The sale of one of the world’s most complete Tyrannosaurus rex skeletons smashed auction estimates, when it sold for $31.8 million at a Christie’s auction on Tuesday night. The sale set a new world record for any dinosaur skeleton or fossil ever sold at auction.
STAN the T. rex, named after the paleontologist who first discovered his bones, walked the Earth some 67 million years ago. His skeleton was displayed at the auction house’s flagship location in New York with an initial estimate of $6 million-$8 million.
The skeleton was part of Christie’s 20th Century Evening Sale, which auctioned 59 works spanning 20th and 21st centuries, including a painting by American artist Cy Twombly that went for nearly $38.7 million.

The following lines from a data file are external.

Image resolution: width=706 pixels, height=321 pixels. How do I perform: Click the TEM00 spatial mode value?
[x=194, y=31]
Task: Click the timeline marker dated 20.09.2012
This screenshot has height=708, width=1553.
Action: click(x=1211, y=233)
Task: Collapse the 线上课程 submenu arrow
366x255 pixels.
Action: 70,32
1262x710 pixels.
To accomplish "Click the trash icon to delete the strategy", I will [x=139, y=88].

For the past two decades, STAN has been studied at the Black Hills Institute in South Dakota, and paleontologists have produced dozens of papers and studies as a result.

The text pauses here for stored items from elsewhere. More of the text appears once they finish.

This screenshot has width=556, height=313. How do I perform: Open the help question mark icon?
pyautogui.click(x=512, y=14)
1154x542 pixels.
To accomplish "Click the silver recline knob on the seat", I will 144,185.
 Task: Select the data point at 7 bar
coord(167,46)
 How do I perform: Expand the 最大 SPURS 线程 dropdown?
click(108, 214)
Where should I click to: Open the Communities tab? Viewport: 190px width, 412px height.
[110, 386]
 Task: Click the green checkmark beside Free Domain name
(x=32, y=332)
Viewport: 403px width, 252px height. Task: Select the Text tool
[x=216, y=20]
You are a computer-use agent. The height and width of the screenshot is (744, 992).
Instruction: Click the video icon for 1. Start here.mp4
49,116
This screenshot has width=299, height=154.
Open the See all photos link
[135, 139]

Standing 13 feet high and 40 feet long, including its tail, STAN is made up of 188 bones, making it one of the largest and most complete T. rex skeletons in the world.
The first of its bones was found in the Hell Creek Formation that spans parts of Montana, North and South Dakota and Wyoming in 1987 by Stan Sacrison, an amateur paleontologist.
Initially misidentified as Triceratops bones, they lay undisturbed until 1992, when visiting paleontologists realized their true origin.
It then took more than 30,000 hours of manual labor to excavate and restore the skeleton. Researchers have since found that STAN survived a broken neck during his lifetime, after which two of his vertebrae fused together.
There are also signs of puncture wounds in his skull and one rib that may have been caused by another T. rex.
STAN would have weighed 7-8 tons – about twice as much as today’s African elephant – and his longest teeth measure more than 11 inches, with serrated edges.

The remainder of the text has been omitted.